Exercice 1:
Réécrivez les entrées à partir de leur début et jusqu'à la ligne contenant « pos(826,609) », celle-ci comprise. Remplacez « Screen dimensions: » par « Screen size: » et laissez tout le reste inchangé.

Article:
SITUATION POLITIQUE. — PREMIÈRES MESURES. — RÉACTION. — LE SACRE. — MORT DU GÉNÉRAL FOY. — MORT DE L’EMPEREUR ALEXANDRE.


La mort de Louis XVIII n’avait surpris personne, et la somnolence alourdie qui fut pour lui la longue préface du trépas avait préparé les autres à la succession. Dès que le duc d’Uzès eut, selon le cérémonial restitué par la royauté française, crié : « Le roi est mort ! » tous se levèrent et l’agenouillement des courtisans fit place à une autre attitude : « Vive le roi ! » répondirent les clameurs déjà adulatrices. Et ce vœu bruyant qui venait saluer un vieillard presque aussi âgé que le roi mort, quoique, il est vrai, plus indemne de par la nature, avait quelque chose d’ironique et de dérisoire.

Liste des données:
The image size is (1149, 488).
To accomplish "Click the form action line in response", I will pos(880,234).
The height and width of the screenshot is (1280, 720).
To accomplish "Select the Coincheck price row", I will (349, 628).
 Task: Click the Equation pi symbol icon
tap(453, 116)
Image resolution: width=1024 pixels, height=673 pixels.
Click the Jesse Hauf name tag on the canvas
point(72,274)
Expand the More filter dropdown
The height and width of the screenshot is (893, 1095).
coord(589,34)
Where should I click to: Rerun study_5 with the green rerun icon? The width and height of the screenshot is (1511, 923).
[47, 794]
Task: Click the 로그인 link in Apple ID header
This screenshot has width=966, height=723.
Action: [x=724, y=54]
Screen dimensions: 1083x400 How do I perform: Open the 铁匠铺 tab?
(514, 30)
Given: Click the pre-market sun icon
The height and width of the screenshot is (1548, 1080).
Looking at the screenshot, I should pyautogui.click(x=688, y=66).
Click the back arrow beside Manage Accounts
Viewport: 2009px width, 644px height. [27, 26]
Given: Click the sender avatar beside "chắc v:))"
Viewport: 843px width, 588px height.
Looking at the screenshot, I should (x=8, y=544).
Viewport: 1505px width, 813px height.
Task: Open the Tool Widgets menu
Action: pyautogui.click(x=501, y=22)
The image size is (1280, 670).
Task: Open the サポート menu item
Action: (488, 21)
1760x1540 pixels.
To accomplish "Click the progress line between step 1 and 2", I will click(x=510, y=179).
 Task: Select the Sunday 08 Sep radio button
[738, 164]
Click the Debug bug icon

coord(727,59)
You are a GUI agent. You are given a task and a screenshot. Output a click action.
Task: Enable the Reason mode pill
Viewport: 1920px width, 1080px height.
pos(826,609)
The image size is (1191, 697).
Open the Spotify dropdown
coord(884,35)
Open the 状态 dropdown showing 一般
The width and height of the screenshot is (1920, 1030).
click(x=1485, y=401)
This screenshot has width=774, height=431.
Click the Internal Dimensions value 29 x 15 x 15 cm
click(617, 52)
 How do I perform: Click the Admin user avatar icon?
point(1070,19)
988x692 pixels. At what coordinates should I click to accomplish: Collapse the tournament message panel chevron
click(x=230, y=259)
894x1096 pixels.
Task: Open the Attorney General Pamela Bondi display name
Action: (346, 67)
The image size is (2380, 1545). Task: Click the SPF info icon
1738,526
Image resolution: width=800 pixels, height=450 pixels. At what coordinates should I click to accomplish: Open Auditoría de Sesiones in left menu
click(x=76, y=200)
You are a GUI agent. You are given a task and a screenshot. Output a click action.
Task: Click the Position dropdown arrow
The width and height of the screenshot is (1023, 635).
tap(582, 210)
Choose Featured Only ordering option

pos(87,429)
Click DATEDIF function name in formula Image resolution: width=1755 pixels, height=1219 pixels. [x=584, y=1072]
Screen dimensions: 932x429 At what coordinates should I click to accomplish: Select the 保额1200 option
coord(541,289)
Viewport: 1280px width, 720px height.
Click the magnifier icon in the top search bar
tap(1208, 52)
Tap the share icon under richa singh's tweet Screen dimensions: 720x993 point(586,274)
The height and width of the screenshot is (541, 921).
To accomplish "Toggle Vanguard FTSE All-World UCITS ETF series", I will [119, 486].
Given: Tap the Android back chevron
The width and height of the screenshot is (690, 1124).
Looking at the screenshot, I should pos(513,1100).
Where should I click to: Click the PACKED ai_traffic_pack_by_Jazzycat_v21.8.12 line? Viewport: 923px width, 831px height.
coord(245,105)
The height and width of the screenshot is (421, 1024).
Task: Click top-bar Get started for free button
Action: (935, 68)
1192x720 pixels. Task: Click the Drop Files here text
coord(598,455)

Exercice 2:
Reproduisez fidèlement le passage de l'article commençant à « SITUATION POLITIQUE. — » et se terminant à « et de dérisoire. ».

Réponse rédigée 1:
The image size is (1149, 488).
To accomplish "Click the form action line in response", I will pos(880,234).
The height and width of the screenshot is (1280, 720).
To accomplish "Select the Coincheck price row", I will (349, 628).
 Task: Click the Equation pi symbol icon
tap(453, 116)
Image resolution: width=1024 pixels, height=673 pixels.
Click the Jesse Hauf name tag on the canvas
point(72,274)
Expand the More filter dropdown
The height and width of the screenshot is (893, 1095).
coord(589,34)
Where should I click to: Rerun study_5 with the green rerun icon? The width and height of the screenshot is (1511, 923).
[47, 794]
Task: Click the 로그인 link in Apple ID header
This screenshot has width=966, height=723.
Action: [x=724, y=54]
Screen size: 1083x400 How do I perform: Open the 铁匠铺 tab?
(514, 30)
Given: Click the pre-market sun icon
The height and width of the screenshot is (1548, 1080).
Looking at the screenshot, I should pyautogui.click(x=688, y=66).
Click the back arrow beside Manage Accounts
Viewport: 2009px width, 644px height. [27, 26]
Given: Click the sender avatar beside "chắc v:))"
Viewport: 843px width, 588px height.
Looking at the screenshot, I should (x=8, y=544).
Viewport: 1505px width, 813px height.
Task: Open the Tool Widgets menu
Action: pyautogui.click(x=501, y=22)
The image size is (1280, 670).
Task: Open the サポート menu item
Action: (488, 21)
1760x1540 pixels.
To accomplish "Click the progress line between step 1 and 2", I will click(x=510, y=179).
 Task: Select the Sunday 08 Sep radio button
[738, 164]
Click the Debug bug icon

coord(727,59)
You are a GUI agent. You are given a task and a screenshot. Output a click action.
Task: Enable the Reason mode pill
Viewport: 1920px width, 1080px height.
pos(826,609)

Réponse rédigée 2:
SITUATION POLITIQUE. — PREMIÈRES MESURES. — RÉACTION. — LE SACRE. — MORT DU GÉNÉRAL FOY. — MORT DE L’EMPEREUR ALEXANDRE.


La mort de Louis XVIII n’avait surpris personne, et la somnolence alourdie qui fut pour lui la longue préface du trépas avait préparé les autres à la succession. Dès que le duc d’Uzès eut, selon le cérémonial restitué par la royauté française, crié : « Le roi est mort ! » tous se levèrent et l’agenouillement des courtisans fit place à une autre attitude : « Vive le roi ! » répondirent les clameurs déjà adulatrices. Et ce vœu bruyant qui venait saluer un vieillard presque aussi âgé que le roi mort, quoique, il est vrai, plus indemne de par la nature, avait quelque chose d’ironique et de dérisoire.